How to complete this task |
Go through the records and copy each line where the string "will" occurs.

Extracted data entries
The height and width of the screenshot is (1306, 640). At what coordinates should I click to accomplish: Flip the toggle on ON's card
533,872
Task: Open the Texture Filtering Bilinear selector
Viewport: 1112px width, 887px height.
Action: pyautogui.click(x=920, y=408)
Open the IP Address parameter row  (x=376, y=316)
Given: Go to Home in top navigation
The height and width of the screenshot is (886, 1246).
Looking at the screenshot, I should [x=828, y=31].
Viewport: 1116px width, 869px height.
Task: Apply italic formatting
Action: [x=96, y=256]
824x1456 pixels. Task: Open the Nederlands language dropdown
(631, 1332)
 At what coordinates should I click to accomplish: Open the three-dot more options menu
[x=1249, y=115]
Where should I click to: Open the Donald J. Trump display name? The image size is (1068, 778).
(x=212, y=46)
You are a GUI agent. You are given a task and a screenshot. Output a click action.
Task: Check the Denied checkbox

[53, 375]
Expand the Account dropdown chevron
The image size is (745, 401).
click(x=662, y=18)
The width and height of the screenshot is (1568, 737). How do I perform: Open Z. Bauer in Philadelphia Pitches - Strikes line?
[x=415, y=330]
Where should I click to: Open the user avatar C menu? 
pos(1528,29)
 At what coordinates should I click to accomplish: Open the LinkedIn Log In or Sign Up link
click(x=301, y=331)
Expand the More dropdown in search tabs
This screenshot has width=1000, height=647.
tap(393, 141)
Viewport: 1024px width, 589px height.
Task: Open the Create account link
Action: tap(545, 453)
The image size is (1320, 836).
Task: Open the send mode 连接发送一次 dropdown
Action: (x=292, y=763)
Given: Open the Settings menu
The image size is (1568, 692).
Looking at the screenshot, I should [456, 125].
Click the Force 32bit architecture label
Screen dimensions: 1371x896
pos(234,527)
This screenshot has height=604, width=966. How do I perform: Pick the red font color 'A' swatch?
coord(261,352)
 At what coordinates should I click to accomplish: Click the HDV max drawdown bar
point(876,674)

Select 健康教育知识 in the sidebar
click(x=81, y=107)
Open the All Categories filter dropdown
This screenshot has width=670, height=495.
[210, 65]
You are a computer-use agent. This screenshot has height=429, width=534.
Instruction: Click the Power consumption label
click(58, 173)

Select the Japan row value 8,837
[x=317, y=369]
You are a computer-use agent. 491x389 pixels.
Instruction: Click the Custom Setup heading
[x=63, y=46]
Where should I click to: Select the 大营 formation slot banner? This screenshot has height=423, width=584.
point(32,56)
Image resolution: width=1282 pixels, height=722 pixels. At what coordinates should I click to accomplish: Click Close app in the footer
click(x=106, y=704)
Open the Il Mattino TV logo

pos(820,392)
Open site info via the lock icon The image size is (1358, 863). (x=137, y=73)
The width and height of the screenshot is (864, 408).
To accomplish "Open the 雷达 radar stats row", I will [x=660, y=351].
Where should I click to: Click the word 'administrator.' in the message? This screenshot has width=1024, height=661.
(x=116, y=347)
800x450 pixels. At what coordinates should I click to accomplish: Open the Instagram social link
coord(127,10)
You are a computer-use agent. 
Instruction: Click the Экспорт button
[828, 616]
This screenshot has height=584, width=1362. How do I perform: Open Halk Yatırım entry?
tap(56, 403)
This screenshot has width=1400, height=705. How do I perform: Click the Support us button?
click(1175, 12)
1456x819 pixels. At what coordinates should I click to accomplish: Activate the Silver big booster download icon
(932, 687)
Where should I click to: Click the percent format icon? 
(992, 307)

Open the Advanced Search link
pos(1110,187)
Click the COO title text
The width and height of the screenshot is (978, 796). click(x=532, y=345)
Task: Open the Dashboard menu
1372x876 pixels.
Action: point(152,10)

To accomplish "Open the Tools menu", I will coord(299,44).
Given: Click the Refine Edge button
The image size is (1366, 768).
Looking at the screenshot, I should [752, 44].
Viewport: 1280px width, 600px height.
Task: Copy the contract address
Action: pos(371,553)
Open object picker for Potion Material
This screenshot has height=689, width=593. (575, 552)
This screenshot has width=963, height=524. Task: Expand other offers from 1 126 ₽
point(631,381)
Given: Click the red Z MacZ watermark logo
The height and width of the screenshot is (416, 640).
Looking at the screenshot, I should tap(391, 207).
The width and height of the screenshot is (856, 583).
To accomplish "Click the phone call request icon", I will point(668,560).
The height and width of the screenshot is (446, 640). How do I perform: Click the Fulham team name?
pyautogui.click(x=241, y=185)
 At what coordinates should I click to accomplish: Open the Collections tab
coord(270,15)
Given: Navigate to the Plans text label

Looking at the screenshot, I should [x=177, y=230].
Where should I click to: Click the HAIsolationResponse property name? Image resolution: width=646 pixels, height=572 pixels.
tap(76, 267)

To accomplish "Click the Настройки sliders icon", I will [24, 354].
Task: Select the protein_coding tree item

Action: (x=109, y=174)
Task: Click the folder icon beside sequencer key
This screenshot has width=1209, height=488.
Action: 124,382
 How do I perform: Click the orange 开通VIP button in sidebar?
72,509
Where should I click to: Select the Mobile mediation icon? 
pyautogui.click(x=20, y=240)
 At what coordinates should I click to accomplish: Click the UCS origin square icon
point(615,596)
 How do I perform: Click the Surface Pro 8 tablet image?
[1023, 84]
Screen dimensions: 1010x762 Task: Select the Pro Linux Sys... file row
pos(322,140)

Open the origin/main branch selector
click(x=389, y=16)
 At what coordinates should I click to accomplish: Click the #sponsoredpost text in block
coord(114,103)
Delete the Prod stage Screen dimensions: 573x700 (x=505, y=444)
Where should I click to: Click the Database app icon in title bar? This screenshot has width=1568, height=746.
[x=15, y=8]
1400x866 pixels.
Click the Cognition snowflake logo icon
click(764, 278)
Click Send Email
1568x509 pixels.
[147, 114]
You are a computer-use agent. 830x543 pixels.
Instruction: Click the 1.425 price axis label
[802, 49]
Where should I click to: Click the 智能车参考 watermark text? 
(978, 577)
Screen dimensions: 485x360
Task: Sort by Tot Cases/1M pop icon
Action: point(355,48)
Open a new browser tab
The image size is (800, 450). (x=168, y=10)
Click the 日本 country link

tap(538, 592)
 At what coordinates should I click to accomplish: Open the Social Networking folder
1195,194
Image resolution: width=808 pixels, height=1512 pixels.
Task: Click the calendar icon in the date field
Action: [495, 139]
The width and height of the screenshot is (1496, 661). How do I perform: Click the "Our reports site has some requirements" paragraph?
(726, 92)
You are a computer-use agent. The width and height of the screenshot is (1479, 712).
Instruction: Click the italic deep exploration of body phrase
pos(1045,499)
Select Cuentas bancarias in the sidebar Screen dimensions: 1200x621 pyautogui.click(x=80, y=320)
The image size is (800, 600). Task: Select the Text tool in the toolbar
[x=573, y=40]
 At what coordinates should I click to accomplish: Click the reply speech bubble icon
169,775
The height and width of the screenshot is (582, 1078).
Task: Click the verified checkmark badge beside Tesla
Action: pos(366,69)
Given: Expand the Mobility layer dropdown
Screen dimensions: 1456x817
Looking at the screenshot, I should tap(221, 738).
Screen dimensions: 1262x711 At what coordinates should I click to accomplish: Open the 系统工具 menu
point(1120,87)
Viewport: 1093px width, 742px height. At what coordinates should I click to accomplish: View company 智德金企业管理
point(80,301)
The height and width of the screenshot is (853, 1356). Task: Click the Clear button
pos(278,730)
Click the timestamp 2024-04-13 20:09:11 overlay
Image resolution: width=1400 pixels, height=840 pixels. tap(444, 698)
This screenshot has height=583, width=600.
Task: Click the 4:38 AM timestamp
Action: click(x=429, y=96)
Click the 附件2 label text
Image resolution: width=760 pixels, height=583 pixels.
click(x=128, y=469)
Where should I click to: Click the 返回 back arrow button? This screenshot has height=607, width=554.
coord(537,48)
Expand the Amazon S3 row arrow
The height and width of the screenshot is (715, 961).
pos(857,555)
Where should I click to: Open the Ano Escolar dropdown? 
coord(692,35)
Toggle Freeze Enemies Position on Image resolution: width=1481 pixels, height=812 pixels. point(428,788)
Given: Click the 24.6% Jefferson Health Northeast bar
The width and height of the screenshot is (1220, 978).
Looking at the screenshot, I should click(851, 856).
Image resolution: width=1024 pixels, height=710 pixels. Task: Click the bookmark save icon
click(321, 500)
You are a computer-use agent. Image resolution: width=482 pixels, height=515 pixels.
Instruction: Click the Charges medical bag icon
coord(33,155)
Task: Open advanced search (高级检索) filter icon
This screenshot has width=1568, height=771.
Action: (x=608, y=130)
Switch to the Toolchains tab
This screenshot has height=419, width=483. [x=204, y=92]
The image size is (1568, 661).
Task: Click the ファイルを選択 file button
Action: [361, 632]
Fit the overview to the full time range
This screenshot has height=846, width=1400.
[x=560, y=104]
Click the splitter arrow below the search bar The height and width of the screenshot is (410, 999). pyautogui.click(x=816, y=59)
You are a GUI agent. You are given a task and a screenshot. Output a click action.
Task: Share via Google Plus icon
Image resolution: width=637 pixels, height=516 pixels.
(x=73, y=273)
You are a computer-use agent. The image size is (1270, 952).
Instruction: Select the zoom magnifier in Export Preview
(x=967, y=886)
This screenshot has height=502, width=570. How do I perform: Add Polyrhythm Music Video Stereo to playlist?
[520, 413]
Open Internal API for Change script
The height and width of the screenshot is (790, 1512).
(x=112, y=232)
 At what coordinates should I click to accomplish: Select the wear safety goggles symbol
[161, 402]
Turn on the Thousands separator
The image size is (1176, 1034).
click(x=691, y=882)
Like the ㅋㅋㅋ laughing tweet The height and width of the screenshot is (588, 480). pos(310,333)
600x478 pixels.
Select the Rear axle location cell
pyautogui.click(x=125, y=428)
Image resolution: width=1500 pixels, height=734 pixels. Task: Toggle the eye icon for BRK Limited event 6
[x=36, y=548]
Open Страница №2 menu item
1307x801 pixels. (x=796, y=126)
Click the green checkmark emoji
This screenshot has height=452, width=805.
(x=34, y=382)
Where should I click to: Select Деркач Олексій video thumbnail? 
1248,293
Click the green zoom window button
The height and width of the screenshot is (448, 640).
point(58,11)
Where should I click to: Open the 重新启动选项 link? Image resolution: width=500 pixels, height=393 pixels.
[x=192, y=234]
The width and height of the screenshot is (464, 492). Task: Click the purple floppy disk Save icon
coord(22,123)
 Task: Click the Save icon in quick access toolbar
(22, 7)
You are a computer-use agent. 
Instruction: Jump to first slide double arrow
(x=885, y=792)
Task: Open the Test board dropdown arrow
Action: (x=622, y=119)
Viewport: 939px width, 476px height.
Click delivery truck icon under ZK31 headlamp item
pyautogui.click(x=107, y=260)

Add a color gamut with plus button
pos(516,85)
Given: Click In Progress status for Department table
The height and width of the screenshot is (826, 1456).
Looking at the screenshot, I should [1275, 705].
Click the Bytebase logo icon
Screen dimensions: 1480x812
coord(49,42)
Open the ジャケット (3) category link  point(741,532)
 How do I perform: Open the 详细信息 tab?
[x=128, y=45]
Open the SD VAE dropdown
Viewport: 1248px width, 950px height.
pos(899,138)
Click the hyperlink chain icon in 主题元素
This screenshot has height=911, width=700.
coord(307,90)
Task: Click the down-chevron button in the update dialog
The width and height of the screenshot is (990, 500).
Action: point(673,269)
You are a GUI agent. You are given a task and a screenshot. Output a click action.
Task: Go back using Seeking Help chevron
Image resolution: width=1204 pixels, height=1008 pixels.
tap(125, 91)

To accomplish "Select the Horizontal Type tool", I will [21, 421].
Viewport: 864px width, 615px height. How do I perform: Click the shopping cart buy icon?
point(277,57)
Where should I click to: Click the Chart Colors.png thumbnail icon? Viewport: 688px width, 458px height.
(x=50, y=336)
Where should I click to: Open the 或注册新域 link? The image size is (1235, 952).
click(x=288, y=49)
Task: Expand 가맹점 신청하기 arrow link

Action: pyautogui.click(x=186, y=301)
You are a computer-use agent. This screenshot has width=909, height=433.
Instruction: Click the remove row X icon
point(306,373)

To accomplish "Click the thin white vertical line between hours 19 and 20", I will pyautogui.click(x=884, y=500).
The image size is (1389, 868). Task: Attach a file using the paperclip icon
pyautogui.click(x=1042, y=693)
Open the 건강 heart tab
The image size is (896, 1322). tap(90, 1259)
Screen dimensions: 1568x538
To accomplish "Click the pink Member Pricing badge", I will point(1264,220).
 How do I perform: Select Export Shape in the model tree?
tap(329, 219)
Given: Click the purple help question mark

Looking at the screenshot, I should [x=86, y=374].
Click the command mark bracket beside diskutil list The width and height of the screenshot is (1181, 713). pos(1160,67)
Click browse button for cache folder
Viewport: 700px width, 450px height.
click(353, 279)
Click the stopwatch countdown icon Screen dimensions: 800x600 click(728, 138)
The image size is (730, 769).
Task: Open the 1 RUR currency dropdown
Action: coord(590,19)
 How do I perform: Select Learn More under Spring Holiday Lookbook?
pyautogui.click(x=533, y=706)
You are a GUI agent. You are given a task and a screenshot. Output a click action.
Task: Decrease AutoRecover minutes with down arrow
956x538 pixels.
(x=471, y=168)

Reply |
To accomplish "Open the 雷达 radar stats row", I will [x=660, y=351].
To accomplish "Open the Tools menu", I will coord(299,44).
To accomplish "Click the phone call request icon", I will point(668,560).
To accomplish "Click the Настройки sliders icon", I will [24, 354].
To accomplish "Select the Horizontal Type tool", I will [21, 421].
To accomplish "Click the thin white vertical line between hours 19 and 20", I will pyautogui.click(x=884, y=500).
To accomplish "Click the pink Member Pricing badge", I will point(1264,220).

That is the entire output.